Le'Veon Moss

No. 37
- Position: Running back

Personal information
- Born: November 15, 2002 (age 23)
- Listed height: 5 ft 11 in (1.80 m)
- Listed weight: 211 lb (96 kg)

Career information
- High school: Istrouma (Baton Rouge, Louisiana)
- College: Texas A&M (2022–2025);
- NFL draft: 2026: undrafted

Career history
- Miami Dolphins (2026)*;
- * Offseason or practice squad member only

Awards and highlights
- Second-team All-SEC (2024);
- Stats at Pro Football Reference

= Le'Veon Moss =

American football player (born 2002)

Le'Veon Moss (born November 15, 2002) is an American former professional football running back. He played college football for the Texas A&M Aggies and was signed by the Miami Dolphins as an undrafted free agent in 2026. Four days after being signed by the Dolphins, he retired from his football career.

==Early life==
Moss attended Istrouma High School in Baton Rouge, Louisiana.

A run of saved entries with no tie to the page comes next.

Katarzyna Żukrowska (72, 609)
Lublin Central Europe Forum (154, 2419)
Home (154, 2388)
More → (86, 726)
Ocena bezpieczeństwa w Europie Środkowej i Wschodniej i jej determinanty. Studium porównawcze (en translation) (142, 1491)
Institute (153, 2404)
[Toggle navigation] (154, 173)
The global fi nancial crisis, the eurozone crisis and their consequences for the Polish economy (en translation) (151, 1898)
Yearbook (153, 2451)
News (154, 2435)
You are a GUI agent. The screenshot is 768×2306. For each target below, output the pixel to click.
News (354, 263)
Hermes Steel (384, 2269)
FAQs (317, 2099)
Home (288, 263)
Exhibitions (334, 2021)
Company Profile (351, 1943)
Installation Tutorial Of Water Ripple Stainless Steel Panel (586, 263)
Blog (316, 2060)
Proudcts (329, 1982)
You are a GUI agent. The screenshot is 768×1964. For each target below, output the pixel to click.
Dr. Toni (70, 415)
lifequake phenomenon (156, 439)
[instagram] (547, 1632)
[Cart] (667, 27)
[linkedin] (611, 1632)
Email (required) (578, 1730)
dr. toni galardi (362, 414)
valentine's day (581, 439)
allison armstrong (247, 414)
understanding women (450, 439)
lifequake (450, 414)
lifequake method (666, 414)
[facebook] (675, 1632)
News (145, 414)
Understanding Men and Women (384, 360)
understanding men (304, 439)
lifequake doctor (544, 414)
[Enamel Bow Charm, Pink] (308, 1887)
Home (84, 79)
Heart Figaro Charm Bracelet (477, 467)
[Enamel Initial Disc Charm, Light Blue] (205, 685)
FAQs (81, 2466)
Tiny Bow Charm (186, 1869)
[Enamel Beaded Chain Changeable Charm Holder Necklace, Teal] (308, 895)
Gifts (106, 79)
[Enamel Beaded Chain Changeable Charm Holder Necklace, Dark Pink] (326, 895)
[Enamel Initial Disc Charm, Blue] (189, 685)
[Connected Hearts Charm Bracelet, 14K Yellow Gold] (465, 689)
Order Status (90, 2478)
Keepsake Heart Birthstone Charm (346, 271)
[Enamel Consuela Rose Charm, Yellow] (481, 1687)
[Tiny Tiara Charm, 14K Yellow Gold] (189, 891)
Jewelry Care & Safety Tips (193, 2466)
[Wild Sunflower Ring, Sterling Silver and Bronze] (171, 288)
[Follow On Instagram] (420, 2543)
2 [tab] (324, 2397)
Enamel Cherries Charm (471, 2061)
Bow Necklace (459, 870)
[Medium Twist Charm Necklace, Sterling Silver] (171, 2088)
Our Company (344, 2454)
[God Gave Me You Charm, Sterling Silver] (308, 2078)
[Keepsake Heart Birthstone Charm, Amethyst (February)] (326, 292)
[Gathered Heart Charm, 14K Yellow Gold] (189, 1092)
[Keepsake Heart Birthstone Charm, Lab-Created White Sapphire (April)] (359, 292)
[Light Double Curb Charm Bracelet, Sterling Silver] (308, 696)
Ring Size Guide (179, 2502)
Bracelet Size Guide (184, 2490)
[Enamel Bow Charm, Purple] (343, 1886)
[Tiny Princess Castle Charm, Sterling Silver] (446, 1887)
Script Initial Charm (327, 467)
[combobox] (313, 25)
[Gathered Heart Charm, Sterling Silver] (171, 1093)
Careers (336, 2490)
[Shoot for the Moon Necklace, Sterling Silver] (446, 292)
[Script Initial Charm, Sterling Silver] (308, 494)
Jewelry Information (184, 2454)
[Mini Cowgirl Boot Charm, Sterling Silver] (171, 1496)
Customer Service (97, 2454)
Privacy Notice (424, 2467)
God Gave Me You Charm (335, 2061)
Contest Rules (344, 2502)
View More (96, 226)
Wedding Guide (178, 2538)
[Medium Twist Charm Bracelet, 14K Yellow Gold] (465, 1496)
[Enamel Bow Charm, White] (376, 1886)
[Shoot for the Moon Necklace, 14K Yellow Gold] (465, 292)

During his high school career he had 1,754 rushing yards with 23 touchdowns. Moss was selected to play in the 2022 Under Armour All-American. He originally committed to play college football at the University of Alabama before switching to Texas A&M University.

==College career==
Moss played in seven games his true freshman year at Texas A&M in 2022, and had 27 carries for 114 yards and a touchdown. As a sophomore he played in nine games with one start and rushed for 484 yards on 96 carries and five touchdowns. Moss returned to A&M in both his junior and senior years as a starter. In December 2025, he declared for the 2026 NFL draft.

=== Injuries ===
During the 2024 season, Moss tore both his ACL and his MCL in the game against South Carolina, causing his season to end prematurely. He was able to return for the 2025 season with “no lingering effects.”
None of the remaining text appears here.